(Text)

DHA and Prostate Cancer

On April 27, Dr. Neal Barnard of PCRM wrote about a study, the Prostate Cancer Prevention Trial (1), which found that men with a higher percentage of DHA in their blood had a higher risk of high grade prostate cancer (Omega-3 Fatty Acids Linked to Prostate Cancer Risk). Dr. Barnard’s article also suggested that eating fish (the primary source of DHA for most people) five times or more a week could cause type 2 diabetes. People have written me asking if this means they should stop taking DHA supplements.

Based on the results from the Prostate Cancer Prevention Trial (PCPT) and some other studies, it is probably safe to conclude that large amounts of DHA do not prevent prostate cancer, but I think it is too soon to say that large amounts causes it. There are many variables when comparing percentages of fatty acids and disease, and the results tend to be all over the map. For example, the report from PCPT also found that the dreaded trans fats were inversely linked to high grade prostate cancer.

The levels of DHA in the blood of the men who had a higher rate of prostate cancer in the PCPT were >3.3% (compared to the lowest category of ≤2.6%), whereas vegans tend to have much lower levels of DHA, typically about 1% (see Omega-3 Fatty Acid Recommendations for Vegetarians).

DHA (and EPA) are normally promoted for reducing heart disease, but that is only a minor reason why I promote it for vegans. Vegans have much lower levels than omnivores and my concern is getting enough DHA for nerve tissue to function optimally. The amounts I recommend are much lower than what are typically suggested for fish oil supplements (usually 500 mg per day or more). I would not recommend taking that much DHA, EPA, or a combination.

It is still a good idea for vegans to take DHA at the rate of 200 to 300 mg every 2 to 3 days. The recent research does give me some pause in continuing to recommend 200 to 300 mg per day for those over 60 years old, cutting that down to every other day might be prudent. Unfortunately, there is no research showing how much these amounts of DHA will raise blood levels of DHA in vegans, but based on related research, I do not think it is enough to raise it much above 2%, which would still put someone in the lowest category of DHA percentage from the PCPT trial.


1. Brasky TM, Till C, White E, Neuhouser ML, Song X, Goodman P, Thompson IM, King IB, Albanes D, Kristal AR. Serum Phospholipid Fatty Acids and Prostate Cancer Risk: Results From the Prostate Cancer Prevention Trial. Am J Epidemiol. 2011 Apr 24. [Epub ahead of print] (Link)

6 Responses to “DHA and Prostate Cancer”

  1. DJ Says:

    Here is a great analysis of the study you’re referring to. http://www.marksdailyapple.com/fish-oil-prostate-cancer/
    Would like to hear your thoughts on the actual study design too. I think those of us interested in improving our health through nutrition really need help in the area of interpreting studies.

  2. Jack Norris RD Says:


    I think she makes a good point regarding using a % of fatty acids rather than an absolute amount. That did not seem ideal to me, either. But it’s probably a decent marker for how much DHA people on average are eating.

  3. rhelune Says:

    I still don’t use DHA supplements because of mitochondrial membrane peroxidation:

    What is your stance on it? It would be wonderful if you wrote a post specifically for vegan life-extensionists, people who practice calorie restriction with optimal nutrition.

(What you need to do)
A – Reproduce the part of the DHA and prostate cancer text starting with "Here is a great" and going on through "average are eating.".
B – List the names of all the commenters whose responses appear in the DHA and prostate cancer text.

(Entries supplied)
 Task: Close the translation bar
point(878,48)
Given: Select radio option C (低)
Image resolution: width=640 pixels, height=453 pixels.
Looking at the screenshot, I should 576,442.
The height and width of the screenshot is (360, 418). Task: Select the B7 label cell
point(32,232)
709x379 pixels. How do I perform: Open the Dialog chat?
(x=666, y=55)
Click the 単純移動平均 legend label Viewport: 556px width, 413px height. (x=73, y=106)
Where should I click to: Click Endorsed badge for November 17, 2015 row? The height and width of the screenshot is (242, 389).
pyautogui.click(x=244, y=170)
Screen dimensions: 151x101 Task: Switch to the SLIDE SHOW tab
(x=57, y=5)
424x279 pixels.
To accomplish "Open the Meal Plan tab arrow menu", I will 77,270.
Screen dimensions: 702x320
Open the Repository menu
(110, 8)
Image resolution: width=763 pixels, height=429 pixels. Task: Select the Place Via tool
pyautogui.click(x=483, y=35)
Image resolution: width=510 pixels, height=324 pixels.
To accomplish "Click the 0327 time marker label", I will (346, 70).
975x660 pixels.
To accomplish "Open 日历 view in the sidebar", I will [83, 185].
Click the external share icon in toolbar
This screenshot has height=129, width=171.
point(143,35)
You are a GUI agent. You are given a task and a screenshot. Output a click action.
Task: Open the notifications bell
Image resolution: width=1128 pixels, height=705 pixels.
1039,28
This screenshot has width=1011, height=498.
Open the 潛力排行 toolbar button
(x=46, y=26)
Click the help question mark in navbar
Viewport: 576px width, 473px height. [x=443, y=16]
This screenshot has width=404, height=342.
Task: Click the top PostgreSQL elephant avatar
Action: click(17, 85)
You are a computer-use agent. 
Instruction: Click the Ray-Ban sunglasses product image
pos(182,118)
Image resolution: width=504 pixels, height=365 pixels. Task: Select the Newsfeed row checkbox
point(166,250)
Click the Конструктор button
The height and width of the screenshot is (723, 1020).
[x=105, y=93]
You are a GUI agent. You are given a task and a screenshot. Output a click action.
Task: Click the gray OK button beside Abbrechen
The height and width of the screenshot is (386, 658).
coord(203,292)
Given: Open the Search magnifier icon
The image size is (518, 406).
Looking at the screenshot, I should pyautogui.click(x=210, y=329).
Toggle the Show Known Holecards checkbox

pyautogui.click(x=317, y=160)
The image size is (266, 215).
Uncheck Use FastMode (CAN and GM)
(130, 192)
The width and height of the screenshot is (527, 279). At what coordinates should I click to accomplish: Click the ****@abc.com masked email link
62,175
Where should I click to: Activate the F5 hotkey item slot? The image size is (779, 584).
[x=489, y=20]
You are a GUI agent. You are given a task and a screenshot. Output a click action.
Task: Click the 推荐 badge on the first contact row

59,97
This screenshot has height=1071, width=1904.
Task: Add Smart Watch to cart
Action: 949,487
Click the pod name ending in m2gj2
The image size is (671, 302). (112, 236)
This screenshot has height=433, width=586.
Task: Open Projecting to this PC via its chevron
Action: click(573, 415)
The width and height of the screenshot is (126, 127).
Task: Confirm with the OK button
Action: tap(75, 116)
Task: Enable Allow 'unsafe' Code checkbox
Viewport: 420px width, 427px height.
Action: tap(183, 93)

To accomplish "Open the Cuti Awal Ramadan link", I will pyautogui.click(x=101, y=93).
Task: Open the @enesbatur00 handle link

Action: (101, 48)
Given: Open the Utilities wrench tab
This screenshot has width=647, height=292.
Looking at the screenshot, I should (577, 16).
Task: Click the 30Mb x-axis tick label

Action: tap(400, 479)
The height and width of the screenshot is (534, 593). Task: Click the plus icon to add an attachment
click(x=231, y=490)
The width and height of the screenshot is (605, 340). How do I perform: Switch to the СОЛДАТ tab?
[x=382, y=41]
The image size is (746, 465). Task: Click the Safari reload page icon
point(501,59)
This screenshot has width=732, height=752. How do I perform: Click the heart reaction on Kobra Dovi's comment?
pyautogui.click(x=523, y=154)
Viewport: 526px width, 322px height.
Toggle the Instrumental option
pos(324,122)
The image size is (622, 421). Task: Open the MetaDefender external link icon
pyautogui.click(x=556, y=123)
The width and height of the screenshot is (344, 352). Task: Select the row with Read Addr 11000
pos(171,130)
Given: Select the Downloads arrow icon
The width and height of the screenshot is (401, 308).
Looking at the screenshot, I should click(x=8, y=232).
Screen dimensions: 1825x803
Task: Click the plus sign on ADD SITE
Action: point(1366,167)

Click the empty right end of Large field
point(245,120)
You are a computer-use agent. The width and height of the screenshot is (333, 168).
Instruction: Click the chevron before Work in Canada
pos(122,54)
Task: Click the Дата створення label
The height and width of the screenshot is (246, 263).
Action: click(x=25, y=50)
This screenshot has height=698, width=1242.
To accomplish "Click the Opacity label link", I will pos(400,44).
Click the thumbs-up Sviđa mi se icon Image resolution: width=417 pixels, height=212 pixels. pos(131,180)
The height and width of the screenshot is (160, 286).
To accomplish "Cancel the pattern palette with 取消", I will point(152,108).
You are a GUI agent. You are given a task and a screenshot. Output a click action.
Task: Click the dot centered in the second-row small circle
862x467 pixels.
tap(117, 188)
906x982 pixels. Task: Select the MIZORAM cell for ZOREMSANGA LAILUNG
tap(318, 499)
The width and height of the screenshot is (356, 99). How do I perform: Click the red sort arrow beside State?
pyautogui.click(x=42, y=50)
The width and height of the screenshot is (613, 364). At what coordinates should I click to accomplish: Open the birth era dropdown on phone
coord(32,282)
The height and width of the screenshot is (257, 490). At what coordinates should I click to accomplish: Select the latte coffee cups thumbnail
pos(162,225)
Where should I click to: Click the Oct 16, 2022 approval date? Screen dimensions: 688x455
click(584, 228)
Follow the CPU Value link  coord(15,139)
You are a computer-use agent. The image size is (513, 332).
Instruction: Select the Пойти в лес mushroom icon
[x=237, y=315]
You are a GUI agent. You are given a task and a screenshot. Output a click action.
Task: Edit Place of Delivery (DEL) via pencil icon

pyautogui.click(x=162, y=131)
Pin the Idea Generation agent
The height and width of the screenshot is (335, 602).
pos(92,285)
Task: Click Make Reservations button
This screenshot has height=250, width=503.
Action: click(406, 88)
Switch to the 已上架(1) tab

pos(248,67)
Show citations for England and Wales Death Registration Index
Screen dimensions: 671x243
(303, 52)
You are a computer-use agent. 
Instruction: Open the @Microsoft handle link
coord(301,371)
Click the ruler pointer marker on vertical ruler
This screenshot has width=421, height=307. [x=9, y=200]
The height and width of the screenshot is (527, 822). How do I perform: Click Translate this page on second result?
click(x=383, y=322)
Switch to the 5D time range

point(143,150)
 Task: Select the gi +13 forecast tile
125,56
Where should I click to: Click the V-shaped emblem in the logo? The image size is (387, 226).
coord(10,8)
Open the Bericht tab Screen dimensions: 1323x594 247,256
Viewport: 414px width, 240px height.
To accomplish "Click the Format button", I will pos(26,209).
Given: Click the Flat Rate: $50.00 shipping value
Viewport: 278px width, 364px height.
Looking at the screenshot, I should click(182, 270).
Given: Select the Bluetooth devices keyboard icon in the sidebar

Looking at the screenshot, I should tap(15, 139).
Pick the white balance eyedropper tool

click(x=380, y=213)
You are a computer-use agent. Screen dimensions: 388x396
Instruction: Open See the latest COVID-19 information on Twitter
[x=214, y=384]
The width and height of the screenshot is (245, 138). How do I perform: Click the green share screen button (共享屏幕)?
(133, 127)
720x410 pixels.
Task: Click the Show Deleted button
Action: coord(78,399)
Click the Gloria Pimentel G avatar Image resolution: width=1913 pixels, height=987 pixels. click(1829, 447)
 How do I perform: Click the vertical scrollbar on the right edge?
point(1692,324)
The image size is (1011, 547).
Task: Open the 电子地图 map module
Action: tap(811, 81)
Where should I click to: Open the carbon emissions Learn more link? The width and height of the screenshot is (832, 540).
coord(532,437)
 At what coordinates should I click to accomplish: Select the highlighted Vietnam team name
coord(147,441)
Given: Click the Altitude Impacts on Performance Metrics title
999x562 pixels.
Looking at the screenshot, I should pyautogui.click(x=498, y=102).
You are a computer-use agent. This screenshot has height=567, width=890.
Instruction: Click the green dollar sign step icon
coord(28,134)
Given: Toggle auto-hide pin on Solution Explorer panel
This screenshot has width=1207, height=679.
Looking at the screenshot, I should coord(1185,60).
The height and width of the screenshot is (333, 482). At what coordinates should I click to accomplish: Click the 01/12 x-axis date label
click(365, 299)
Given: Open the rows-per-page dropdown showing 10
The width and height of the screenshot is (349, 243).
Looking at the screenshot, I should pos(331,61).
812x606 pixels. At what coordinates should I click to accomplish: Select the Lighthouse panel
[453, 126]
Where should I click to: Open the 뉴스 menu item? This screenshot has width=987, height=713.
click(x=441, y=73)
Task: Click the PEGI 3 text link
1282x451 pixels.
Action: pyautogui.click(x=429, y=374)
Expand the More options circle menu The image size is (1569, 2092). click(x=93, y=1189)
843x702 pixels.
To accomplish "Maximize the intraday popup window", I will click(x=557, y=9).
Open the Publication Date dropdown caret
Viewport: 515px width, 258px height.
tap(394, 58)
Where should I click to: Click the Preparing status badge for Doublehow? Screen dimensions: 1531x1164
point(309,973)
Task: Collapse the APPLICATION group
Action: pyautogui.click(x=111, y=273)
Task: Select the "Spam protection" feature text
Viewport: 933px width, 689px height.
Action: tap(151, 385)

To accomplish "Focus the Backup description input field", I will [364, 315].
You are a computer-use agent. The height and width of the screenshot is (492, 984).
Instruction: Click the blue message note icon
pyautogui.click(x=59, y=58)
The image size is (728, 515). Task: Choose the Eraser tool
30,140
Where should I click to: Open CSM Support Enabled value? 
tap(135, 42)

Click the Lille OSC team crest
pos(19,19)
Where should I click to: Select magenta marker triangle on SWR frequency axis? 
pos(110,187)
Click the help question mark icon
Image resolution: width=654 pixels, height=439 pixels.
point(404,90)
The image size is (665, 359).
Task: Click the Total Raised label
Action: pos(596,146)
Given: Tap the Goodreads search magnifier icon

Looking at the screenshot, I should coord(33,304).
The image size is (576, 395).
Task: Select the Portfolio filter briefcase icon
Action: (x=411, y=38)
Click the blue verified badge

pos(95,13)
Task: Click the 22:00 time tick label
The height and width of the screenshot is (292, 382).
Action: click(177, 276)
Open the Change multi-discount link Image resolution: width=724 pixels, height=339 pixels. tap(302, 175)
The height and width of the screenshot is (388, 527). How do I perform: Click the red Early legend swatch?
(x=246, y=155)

(Numbered answers)
A –
Here is a great analysis of the study you’re referring to. http://www.marksdailyapple.com/fish-oil-prostate-cancer/
    Would like to hear your thoughts on the actual study design too. I think those of us interested in improving our health through nutrition really need help in the area of interpreting studies.

  2. Jack Norris RD Says:


    I think she makes a good point regarding using a % of fatty acids rather than an absolute amount. That did not seem ideal to me, either. But it’s probably a decent marker for how much DHA people on average are eating.

B – DJ, Jack Norris RD, rhelune